----- Source information
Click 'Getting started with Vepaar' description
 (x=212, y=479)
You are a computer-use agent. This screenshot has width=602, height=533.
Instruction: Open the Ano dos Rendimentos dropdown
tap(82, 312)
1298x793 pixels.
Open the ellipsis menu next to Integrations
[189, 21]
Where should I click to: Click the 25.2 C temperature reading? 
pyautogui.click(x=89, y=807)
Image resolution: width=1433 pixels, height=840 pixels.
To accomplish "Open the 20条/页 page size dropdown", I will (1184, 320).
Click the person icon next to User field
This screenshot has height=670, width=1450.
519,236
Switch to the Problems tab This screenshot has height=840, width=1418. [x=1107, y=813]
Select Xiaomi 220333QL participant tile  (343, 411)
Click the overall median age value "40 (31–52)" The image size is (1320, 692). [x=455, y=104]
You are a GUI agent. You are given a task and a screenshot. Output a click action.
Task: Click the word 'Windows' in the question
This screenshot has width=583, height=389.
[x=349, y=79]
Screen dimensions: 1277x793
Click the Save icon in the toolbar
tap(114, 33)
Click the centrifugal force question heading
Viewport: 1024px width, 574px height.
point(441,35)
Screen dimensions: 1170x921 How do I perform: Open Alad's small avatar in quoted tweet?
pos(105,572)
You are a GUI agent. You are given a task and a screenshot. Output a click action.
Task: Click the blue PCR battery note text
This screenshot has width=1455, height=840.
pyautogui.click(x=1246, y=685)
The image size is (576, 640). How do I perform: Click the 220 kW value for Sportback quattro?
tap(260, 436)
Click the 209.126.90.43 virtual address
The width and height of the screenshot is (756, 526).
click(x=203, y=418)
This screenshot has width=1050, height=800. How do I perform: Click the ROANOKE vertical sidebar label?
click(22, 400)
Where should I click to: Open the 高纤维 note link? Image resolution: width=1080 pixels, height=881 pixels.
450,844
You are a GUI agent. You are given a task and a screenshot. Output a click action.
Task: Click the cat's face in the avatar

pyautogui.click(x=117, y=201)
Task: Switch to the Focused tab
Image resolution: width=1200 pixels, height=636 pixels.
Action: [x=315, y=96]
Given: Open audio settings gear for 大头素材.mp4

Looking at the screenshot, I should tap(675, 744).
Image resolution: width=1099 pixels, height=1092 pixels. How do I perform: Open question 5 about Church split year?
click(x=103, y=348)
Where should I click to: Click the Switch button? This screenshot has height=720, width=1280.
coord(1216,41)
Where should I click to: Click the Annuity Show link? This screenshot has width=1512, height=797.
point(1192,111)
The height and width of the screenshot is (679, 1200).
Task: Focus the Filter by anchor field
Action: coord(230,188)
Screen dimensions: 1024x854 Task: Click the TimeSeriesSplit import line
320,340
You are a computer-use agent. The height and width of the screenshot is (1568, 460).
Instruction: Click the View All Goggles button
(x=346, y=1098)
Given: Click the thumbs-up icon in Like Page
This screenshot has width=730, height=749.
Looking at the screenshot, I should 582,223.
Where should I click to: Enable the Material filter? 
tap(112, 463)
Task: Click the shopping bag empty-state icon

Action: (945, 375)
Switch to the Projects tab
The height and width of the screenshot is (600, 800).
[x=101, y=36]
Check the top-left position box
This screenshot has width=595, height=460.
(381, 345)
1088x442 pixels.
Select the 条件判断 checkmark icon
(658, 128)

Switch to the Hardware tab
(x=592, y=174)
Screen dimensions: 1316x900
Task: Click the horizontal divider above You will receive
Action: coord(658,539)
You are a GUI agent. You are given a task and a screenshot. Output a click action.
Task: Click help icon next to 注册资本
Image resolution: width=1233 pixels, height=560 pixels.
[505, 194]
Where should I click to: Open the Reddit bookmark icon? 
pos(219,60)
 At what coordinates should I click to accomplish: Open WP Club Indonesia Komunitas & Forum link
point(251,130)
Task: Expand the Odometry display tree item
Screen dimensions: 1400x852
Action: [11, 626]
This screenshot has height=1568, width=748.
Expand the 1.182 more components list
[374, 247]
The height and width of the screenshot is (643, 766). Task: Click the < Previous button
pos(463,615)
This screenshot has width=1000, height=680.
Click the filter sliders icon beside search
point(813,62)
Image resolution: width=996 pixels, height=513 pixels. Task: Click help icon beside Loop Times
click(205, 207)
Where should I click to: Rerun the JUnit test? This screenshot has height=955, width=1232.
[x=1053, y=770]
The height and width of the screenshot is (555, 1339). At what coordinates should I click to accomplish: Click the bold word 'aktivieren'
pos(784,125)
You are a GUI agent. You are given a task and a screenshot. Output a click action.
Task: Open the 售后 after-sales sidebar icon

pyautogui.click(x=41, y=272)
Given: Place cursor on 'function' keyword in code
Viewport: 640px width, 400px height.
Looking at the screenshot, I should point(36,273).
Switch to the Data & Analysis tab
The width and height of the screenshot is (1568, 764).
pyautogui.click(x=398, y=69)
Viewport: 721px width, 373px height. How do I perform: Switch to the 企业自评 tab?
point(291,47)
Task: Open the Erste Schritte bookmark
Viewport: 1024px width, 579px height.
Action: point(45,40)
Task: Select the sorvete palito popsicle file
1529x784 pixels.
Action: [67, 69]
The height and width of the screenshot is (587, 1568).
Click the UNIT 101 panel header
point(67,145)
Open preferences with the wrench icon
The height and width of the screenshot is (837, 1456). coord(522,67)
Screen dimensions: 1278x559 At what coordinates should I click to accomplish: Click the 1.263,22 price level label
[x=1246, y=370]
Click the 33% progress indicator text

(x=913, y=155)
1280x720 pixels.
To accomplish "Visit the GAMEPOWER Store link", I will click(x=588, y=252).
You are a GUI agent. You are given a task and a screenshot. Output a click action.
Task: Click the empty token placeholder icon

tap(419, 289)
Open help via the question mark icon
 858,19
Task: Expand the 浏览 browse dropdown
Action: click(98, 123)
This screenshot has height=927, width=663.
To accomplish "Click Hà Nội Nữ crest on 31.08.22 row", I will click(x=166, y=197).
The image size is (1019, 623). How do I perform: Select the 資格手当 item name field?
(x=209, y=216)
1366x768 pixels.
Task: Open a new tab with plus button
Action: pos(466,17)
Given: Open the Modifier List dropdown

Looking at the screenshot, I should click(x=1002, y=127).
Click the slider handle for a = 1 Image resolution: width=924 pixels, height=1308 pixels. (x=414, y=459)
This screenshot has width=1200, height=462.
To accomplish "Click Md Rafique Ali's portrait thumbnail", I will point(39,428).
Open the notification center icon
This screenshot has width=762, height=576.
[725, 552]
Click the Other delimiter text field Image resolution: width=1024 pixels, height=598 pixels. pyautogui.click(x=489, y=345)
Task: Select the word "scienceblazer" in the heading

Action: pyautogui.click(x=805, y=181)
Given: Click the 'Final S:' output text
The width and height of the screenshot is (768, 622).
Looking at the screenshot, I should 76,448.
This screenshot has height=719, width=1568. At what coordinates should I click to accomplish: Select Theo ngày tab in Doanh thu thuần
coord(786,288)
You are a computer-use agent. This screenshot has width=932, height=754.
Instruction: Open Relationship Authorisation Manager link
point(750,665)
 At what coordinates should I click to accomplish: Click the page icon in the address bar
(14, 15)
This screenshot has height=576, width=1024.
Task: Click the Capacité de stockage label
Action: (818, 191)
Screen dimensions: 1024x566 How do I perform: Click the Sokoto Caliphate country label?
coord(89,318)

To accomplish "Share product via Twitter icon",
----------
Problem to solve
Each record must be repeated exactly as it appears above.

Exercise output
Click 'Getting started with Vepaar' description
 (x=212, y=479)
You are a computer-use agent. This screenshot has width=602, height=533.
Instruction: Open the Ano dos Rendimentos dropdown
tap(82, 312)
1298x793 pixels.
Open the ellipsis menu next to Integrations
[189, 21]
Where should I click to: Click the 25.2 C temperature reading? 
pyautogui.click(x=89, y=807)
Image resolution: width=1433 pixels, height=840 pixels.
To accomplish "Open the 20条/页 page size dropdown", I will (1184, 320).
Click the person icon next to User field
This screenshot has height=670, width=1450.
519,236
Switch to the Problems tab This screenshot has height=840, width=1418. [x=1107, y=813]
Select Xiaomi 220333QL participant tile  (343, 411)
Click the overall median age value "40 (31–52)" The image size is (1320, 692). [x=455, y=104]
You are a GUI agent. You are given a task and a screenshot. Output a click action.
Task: Click the word 'Windows' in the question
This screenshot has width=583, height=389.
[x=349, y=79]
Screen dimensions: 1277x793
Click the Save icon in the toolbar
tap(114, 33)
Click the centrifugal force question heading
Viewport: 1024px width, 574px height.
point(441,35)
Screen dimensions: 1170x921 How do I perform: Open Alad's small avatar in quoted tweet?
pos(105,572)
You are a GUI agent. You are given a task and a screenshot. Output a click action.
Task: Click the blue PCR battery note text
This screenshot has width=1455, height=840.
pyautogui.click(x=1246, y=685)
The image size is (576, 640). How do I perform: Click the 220 kW value for Sportback quattro?
tap(260, 436)
Click the 209.126.90.43 virtual address
The width and height of the screenshot is (756, 526).
click(x=203, y=418)
This screenshot has width=1050, height=800. How do I perform: Click the ROANOKE vertical sidebar label?
click(22, 400)
Where should I click to: Open the 高纤维 note link? Image resolution: width=1080 pixels, height=881 pixels.
450,844
You are a GUI agent. You are given a task and a screenshot. Output a click action.
Task: Click the cat's face in the avatar

pyautogui.click(x=117, y=201)
Task: Switch to the Focused tab
Image resolution: width=1200 pixels, height=636 pixels.
Action: [x=315, y=96]
Given: Open audio settings gear for 大头素材.mp4

Looking at the screenshot, I should tap(675, 744).
Image resolution: width=1099 pixels, height=1092 pixels. How do I perform: Open question 5 about Church split year?
click(x=103, y=348)
Where should I click to: Click the Switch button? This screenshot has height=720, width=1280.
coord(1216,41)
Where should I click to: Click the Annuity Show link? This screenshot has width=1512, height=797.
point(1192,111)
The height and width of the screenshot is (679, 1200).
Task: Focus the Filter by anchor field
Action: coord(230,188)
Screen dimensions: 1024x854 Task: Click the TimeSeriesSplit import line
320,340
You are a computer-use agent. The height and width of the screenshot is (1568, 460).
Instruction: Click the View All Goggles button
(x=346, y=1098)
Given: Click the thumbs-up icon in Like Page
This screenshot has width=730, height=749.
Looking at the screenshot, I should 582,223.
Where should I click to: Enable the Material filter? 
tap(112, 463)
Task: Click the shopping bag empty-state icon

Action: (945, 375)
Switch to the Projects tab
The height and width of the screenshot is (600, 800).
[x=101, y=36]
Check the top-left position box
This screenshot has width=595, height=460.
(381, 345)
1088x442 pixels.
Select the 条件判断 checkmark icon
(658, 128)

Switch to the Hardware tab
(x=592, y=174)
Screen dimensions: 1316x900
Task: Click the horizontal divider above You will receive
Action: coord(658,539)
You are a GUI agent. You are given a task and a screenshot. Output a click action.
Task: Click help icon next to 注册资本
Image resolution: width=1233 pixels, height=560 pixels.
[505, 194]
Where should I click to: Open the Reddit bookmark icon? 
pos(219,60)
 At what coordinates should I click to accomplish: Open WP Club Indonesia Komunitas & Forum link
point(251,130)
Task: Expand the Odometry display tree item
Screen dimensions: 1400x852
Action: [11, 626]
This screenshot has height=1568, width=748.
Expand the 1.182 more components list
[374, 247]
The height and width of the screenshot is (643, 766). Task: Click the < Previous button
pos(463,615)
This screenshot has width=1000, height=680.
Click the filter sliders icon beside search
point(813,62)
Image resolution: width=996 pixels, height=513 pixels. Task: Click help icon beside Loop Times
click(205, 207)
Where should I click to: Rerun the JUnit test? This screenshot has height=955, width=1232.
[x=1053, y=770]
The height and width of the screenshot is (555, 1339). At what coordinates should I click to accomplish: Click the bold word 'aktivieren'
pos(784,125)
You are a GUI agent. You are given a task and a screenshot. Output a click action.
Task: Open the 售后 after-sales sidebar icon

pyautogui.click(x=41, y=272)
Given: Place cursor on 'function' keyword in code
Viewport: 640px width, 400px height.
Looking at the screenshot, I should point(36,273).
Switch to the Data & Analysis tab
The width and height of the screenshot is (1568, 764).
pyautogui.click(x=398, y=69)
Viewport: 721px width, 373px height. How do I perform: Switch to the 企业自评 tab?
point(291,47)
Task: Open the Erste Schritte bookmark
Viewport: 1024px width, 579px height.
Action: point(45,40)
Task: Select the sorvete palito popsicle file
1529x784 pixels.
Action: [67, 69]
The height and width of the screenshot is (587, 1568).
Click the UNIT 101 panel header
point(67,145)
Open preferences with the wrench icon
The height and width of the screenshot is (837, 1456). coord(522,67)
Screen dimensions: 1278x559 At what coordinates should I click to accomplish: Click the 1.263,22 price level label
[x=1246, y=370]
Click the 33% progress indicator text

(x=913, y=155)
1280x720 pixels.
To accomplish "Visit the GAMEPOWER Store link", I will click(x=588, y=252).
You are a GUI agent. You are given a task and a screenshot. Output a click action.
Task: Click the empty token placeholder icon

tap(419, 289)
Open help via the question mark icon
 858,19
Task: Expand the 浏览 browse dropdown
Action: click(98, 123)
This screenshot has height=927, width=663.
To accomplish "Click Hà Nội Nữ crest on 31.08.22 row", I will click(x=166, y=197).
The image size is (1019, 623). How do I perform: Select the 資格手当 item name field?
(x=209, y=216)
1366x768 pixels.
Task: Open a new tab with plus button
Action: pos(466,17)
Given: Open the Modifier List dropdown

Looking at the screenshot, I should click(x=1002, y=127).
Click the slider handle for a = 1 Image resolution: width=924 pixels, height=1308 pixels. (x=414, y=459)
This screenshot has width=1200, height=462.
To accomplish "Click Md Rafique Ali's portrait thumbnail", I will point(39,428).
Open the notification center icon
This screenshot has width=762, height=576.
[725, 552]
Click the Other delimiter text field Image resolution: width=1024 pixels, height=598 pixels. pyautogui.click(x=489, y=345)
Task: Select the word "scienceblazer" in the heading

Action: pyautogui.click(x=805, y=181)
Given: Click the 'Final S:' output text
The width and height of the screenshot is (768, 622).
Looking at the screenshot, I should 76,448.
This screenshot has height=719, width=1568. At what coordinates should I click to accomplish: Select Theo ngày tab in Doanh thu thuần
coord(786,288)
You are a computer-use agent. This screenshot has width=932, height=754.
Instruction: Open Relationship Authorisation Manager link
point(750,665)
 At what coordinates should I click to accomplish: Click the page icon in the address bar
(14, 15)
This screenshot has height=576, width=1024.
Task: Click the Capacité de stockage label
Action: (818, 191)
Screen dimensions: 1024x566 How do I perform: Click the Sokoto Caliphate country label?
coord(89,318)

To accomplish "Share product via Twitter icon",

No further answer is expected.